The Problem
Current AI benchmarks measure the wrong thing.
MMLU, HumanEval, SWE-bench — these evaluate a model's capability at a single step in isolation. That is a useful proxy when you are choosing a model for a chatbot. It is a poor proxy when you are building an agent that needs to complete a 40-step research task, orchestrate a multi-file refactor, or run a document synthesis pipeline without falling apart halfway through.
The practical reality of production agentic systems: a model scoring 95% on a single task may be at 20% success by step 30. The degradation curve is not visible in any standard benchmark. It is only visible in production — which is an expensive place to discover it.
HorizonBench makes the curve visible before you ship.
What It Measures
HorizonBench evaluates AI agent reliability over long-horizon task sequences, not peak capability at a single step.
Four benchmark task families:
- Multi-file refactoring — coordinate changes across a codebase while maintaining consistency
- Data pipeline execution — run sequential data transformations without state corruption
- Document research synthesis — gather, reconcile, and summarize information across sources
- Constraint-based scheduling — satisfy interacting constraints across a growing problem space
Each family runs at increasing step counts — 5, 10, 20, 30, 50, 100+ — and success rates are recorded at each level. The output is a Reliability Decay Curve (RDC) for each model: a direct measurement of how quickly performance collapses as task length grows.
The Three Metrics That Matter
RDC — Reliability Decay Curve. The full performance profile from k=5 to k=100+. Not a single number but a shape: some models cliff at step 20, others degrade gracefully to step 80. The shape matters more than any point on it.
MOP — Meltdown Onset Point. The step count at which a model's success rate drops below 50%. If your production agent regularly runs 30-step tasks, you want to know which models are still reliable at step 30 and which have already collapsed.
GDS — Graceful Degradation Score. Whether the model fails hard or degrades gracefully. A model that fails hard at step 25 is worse than a model that partially succeeds at step 40 — especially in pipelines where partial output has value.

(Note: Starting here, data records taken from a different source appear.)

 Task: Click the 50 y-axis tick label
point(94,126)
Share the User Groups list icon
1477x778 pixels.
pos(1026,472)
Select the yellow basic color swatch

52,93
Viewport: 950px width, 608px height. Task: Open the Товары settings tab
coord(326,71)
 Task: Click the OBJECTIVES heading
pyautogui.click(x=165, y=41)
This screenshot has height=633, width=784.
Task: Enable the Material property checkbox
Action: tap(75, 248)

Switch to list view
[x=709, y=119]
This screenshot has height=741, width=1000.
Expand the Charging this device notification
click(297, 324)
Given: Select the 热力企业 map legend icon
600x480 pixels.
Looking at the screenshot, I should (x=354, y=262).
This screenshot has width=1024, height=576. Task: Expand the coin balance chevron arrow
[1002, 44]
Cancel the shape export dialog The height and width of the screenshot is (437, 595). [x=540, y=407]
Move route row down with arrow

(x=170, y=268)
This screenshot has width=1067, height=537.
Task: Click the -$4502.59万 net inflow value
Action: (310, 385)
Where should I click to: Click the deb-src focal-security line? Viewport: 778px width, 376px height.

"The question is not which model is smartest. The question is which model stays reliable longest."
Architecture
HorizonBench is built on LiteLLM, which means it runs against any compatible model — Anthropic, OpenAI, Google, or local models via Ollama. The evaluation harness is written in Python and distributed as a CLI tool via uv.
The evaluation loop is deliberately simple. Each task family produces a task instance at a given step count. The model completes the task. The result is scored against ground truth. Success rates are aggregated across iterations. The decay curve is computed.
# Run all task families against Claude Sonnet and GPT-4o
horizonbench run --models claude-sonnet-4-5,gpt-4o --steps 5,10,20,50
# Run a specific family with more iterations for statistical confidence
horizonbench run --families refactor --iterations 20
# Export results as an interactive leaderboard
horizonbench export --format html
The interactive leaderboard output lets you compare models side-by-side on their full decay curves — not just a single headline number. This is the output that actually informs model selection decisions.
Why This Exists
Every production agentic system I have built has run into the same problem: the model that benchmarks best is not always the model that performs best at the step counts your system operates at. This tool exists because I needed it and nothing like it existed.
If you are selecting a model for a production agent, the model selection decision is one of the highest-leverage choices you make. A model that scores 5 percentage points better on a standard benchmark might be 30 percentage points worse at the step counts your system actually operates at. HorizonBench gives you the data to make that decision correctly.
Installation
Install free with a single command. No account, no signup, no license required.
After installation, run the interactive setup to configure your API keys:
horizonbench setup
HorizonBench supports API keys for Anthropic, OpenAI, and Google. You only need keys for the models you want to evaluate. Results are generated locally — no data leaves your machine.